The Able Danger story is…well, I don’t know. Frankly, I am at a total loss as to where this story is much less where it’s going And anyone who claims otherwise can safely be ignored. That includes both righty and lefty bloggers both of whom are engaging in wild speculation involving Bush, the Saudis, the 9/11 Commission, the Pentagon, and a conspiracy involving Republicans. Let’s just present the information that came out yesterday and chew on it for a while to see if we can make any sense at all about what the heck is going on.
WHAT WE KNOW (FACTS WITH SOME REASONABLE SPECULATION)
Two more sources came forward yesterday confirming what Lt. Col Shaffer said last week; that Able Danger had uncovered at least one of the 9/11 hijackers names prior to 9/11 and tied him to al Qaeda. The first thing you notice however is a discrepancy in dates. Here’s the “new” source, Navy Captain Scott Phillpott:
The officer, Scott J. Phillpott, said in a statement today that he could not discuss details of the military program, which was called Able Danger, but confirmed that its analysts had identified the Sept. 11 ringleader, Mohamed Atta, by name by early 2000. “My story is consistent,” said Captain Phillpott, who managed the program for the Pentagon’s Special Operations Command. “Atta was identified by Able Danger by January-February of 2000.”
Col. Shaffer however says that they had ID’d Atta in “the spring of 2000.” Can both be right?
Then there’s the story of a private contractor hired by the Able Danger team to “create a chart in 2000 for the intelligence program that included Mr. Atta’s photograph and name.”
The former contractor, James D. Smith, said that Mr. Atta’s name and photograph were obtained through a private researcher in California who was paid to gather the information from contacts in the Middle East. Mr. Smith said that he had retained a copy of the chart for some time and that it had been posted on his office wall at Andrews Air Force Base. He said it had become stuck to the wall and was impossible to remove when he switched jobs.
As Laura Rozen rightly asks, “stuck to the wall?” A top secret chart with Mohamed Atta’s face along with God knows what else stuck on a wall like some bank calendar? For what purpose? And he couldn’t remove it when he changed jobs? And is this the same “chart” that Crazy Curt Weldon says he gave to National Security Adviser Steve Hadley immediately after 9/11?
Is your head starting to hurt too?
Then there’s the Pentagon and the case of the missing files. Or destroyed files. Or misplaced files. Or the files that didn’t exist in the first place. Whatever the case, as I predicted here, they’re hanging Col. Shaffer out to dry:
The Pentagon has been unable to validate claims that a secret intelligence unit identified Sept. 11 hijacker Mohamed Atta as a terrorist more than a year before the attacks, a Defense Department spokesman said Monday.
Larry Di Rita said that some research into the matter continues, but thus far there has been no evidence that the intelligence unit, called “Able Danger,” came up with information as specific as an officer associated with the program has asserted.

> [MATERIAL SUPPLIED]
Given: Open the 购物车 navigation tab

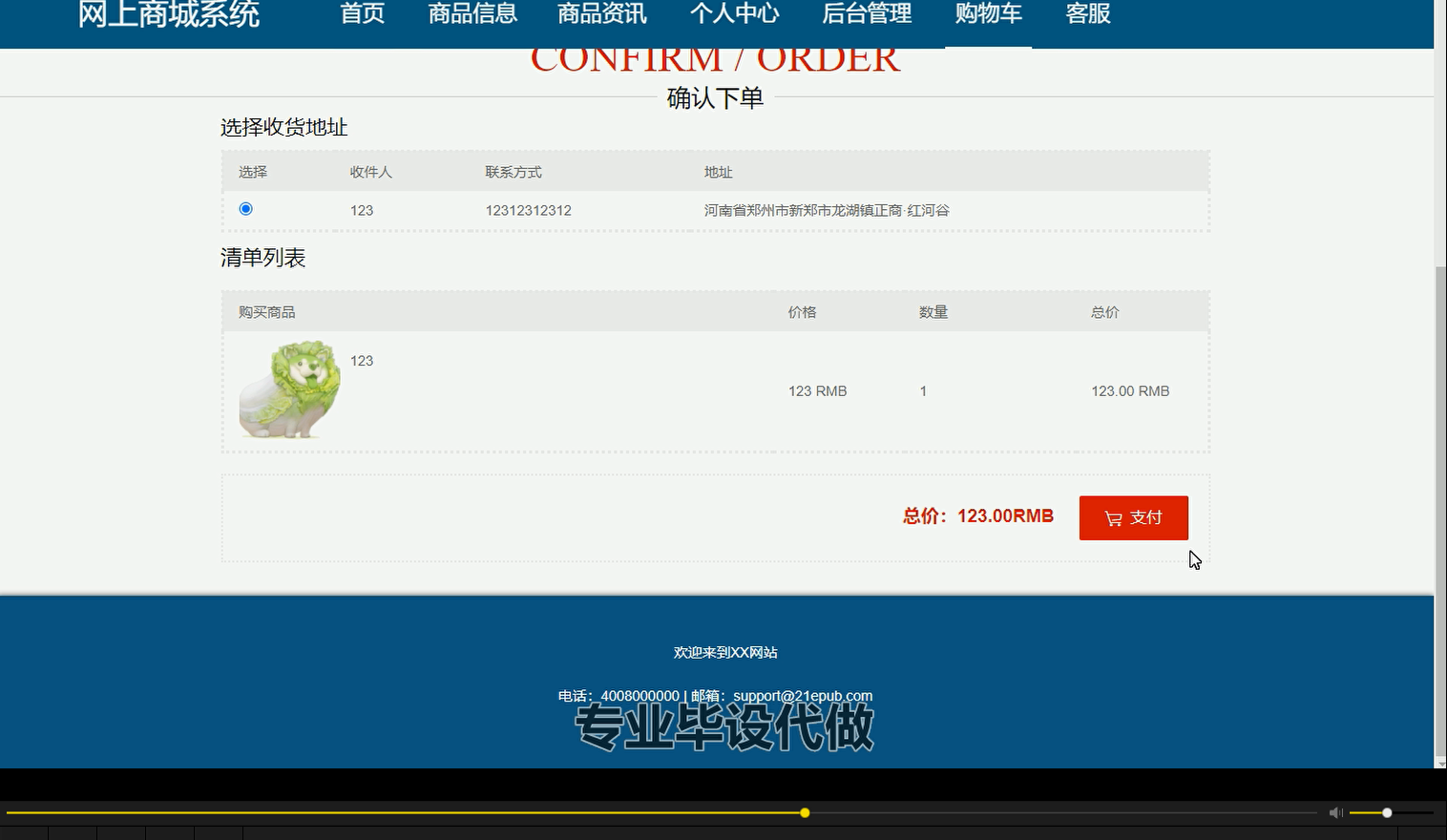Looking at the screenshot, I should 989,14.
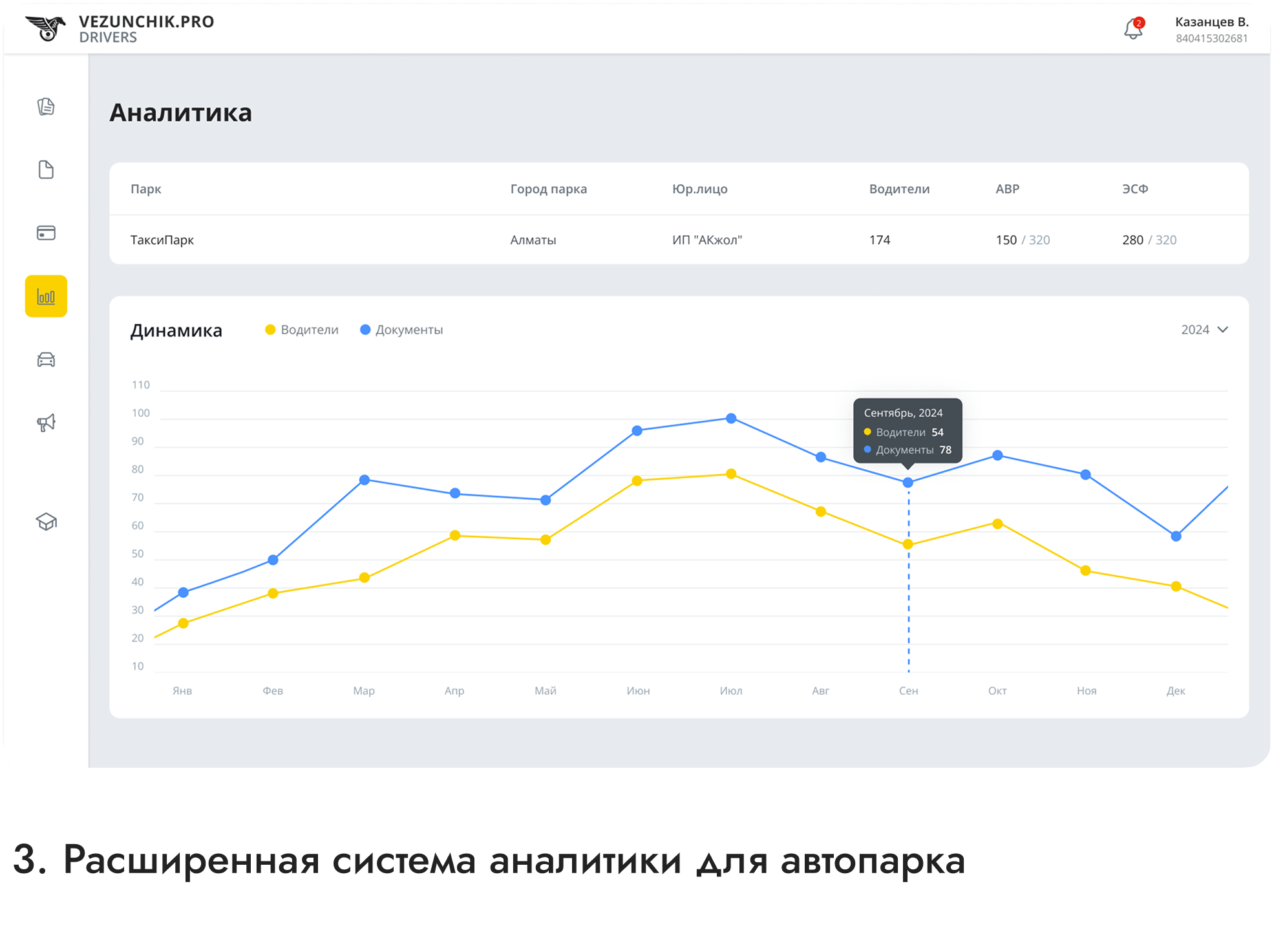Toggle the Водители legend series
Viewport: 1274px width, 952px height.
[x=302, y=330]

> [TASK DESCRIPTION] Reproduce part of the Able Danger post, beginning at the words "The Able Danger story" and stopping after "is going on.". The entries come from a source unrelated to the Able Danger post.

> [THE RESULT]
The Able Danger story is…well, I don’t know. Frankly, I am at a total loss as to where this story is much less where it’s going And anyone who claims otherwise can safely be ignored. That includes both righty and lefty bloggers both of whom are engaging in wild speculation involving Bush, the Saudis, the 9/11 Commission, the Pentagon, and a conspiracy involving Republicans. Let’s just present the information that came out yesterday and chew on it for a while to see if we can make any sense at all about what the heck is going on.